I'm trying to figure out a good way to solve this problem with different values of $x$ and $y$, but also with different values of $w$ and $d$ if that doesn't make the problem more difficult.
What I've got so far:
- Order of withdraws/deposits does not matter.
- The formula is $x \times (1 + d)^a \times (1 - w)^b = y$, and then I have to solve for $a$ and $b$.
Algorithm 1 (which I'm not sure works, but also doesn't have a stopping condition for when there is no solution):
while current balance $\neq y$ do
if current balance $< y$ then
deposit and increment deposit counter
else
withdraw and increment withdraw counter
Algorithm 2 (which also doesn't have a stopping condition for when there is no solution):
Using the formula above, we can derive $a=\frac{\ln {\frac{y}{x\times (1-w)^b}}}{\ln {(1+d)}}$
Then check for every $b \in \{0,1,2,\ldots\}$ whether the resulting $a$ (according to the formula above) is an integer, and if it is, then $a$, $b$ is a solution.
Questions:
- Is the solution always unique? Does it depend on $w$ and $d$?

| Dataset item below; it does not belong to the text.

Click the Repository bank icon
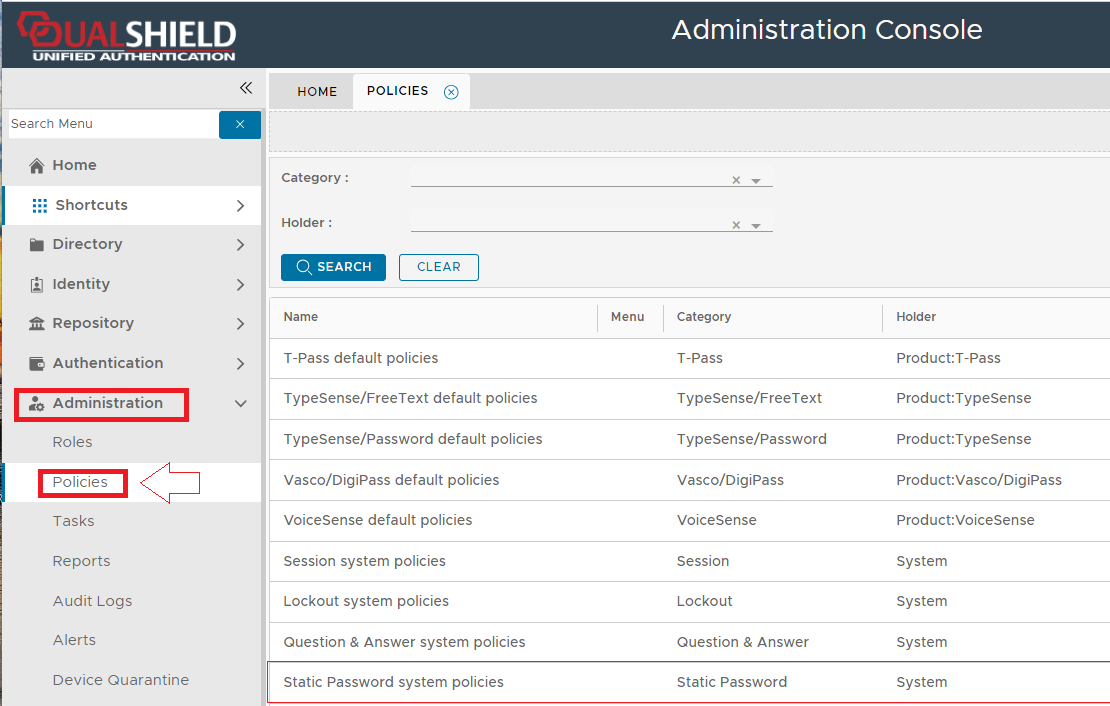Screen dimensions: 1110x706 click(37, 324)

- Will Algorithm 1 always find a solution if it exists (is it correct)?
- Are there better ways of finding a solution (maybe even a closed form solution)?
- How can I know if there is no solution?
This is not homework. I found this problem in an old programming competition. I found it interesting and thought I'd take a closer look at it. Any help is greatly appreciated, but I'm in no hurry.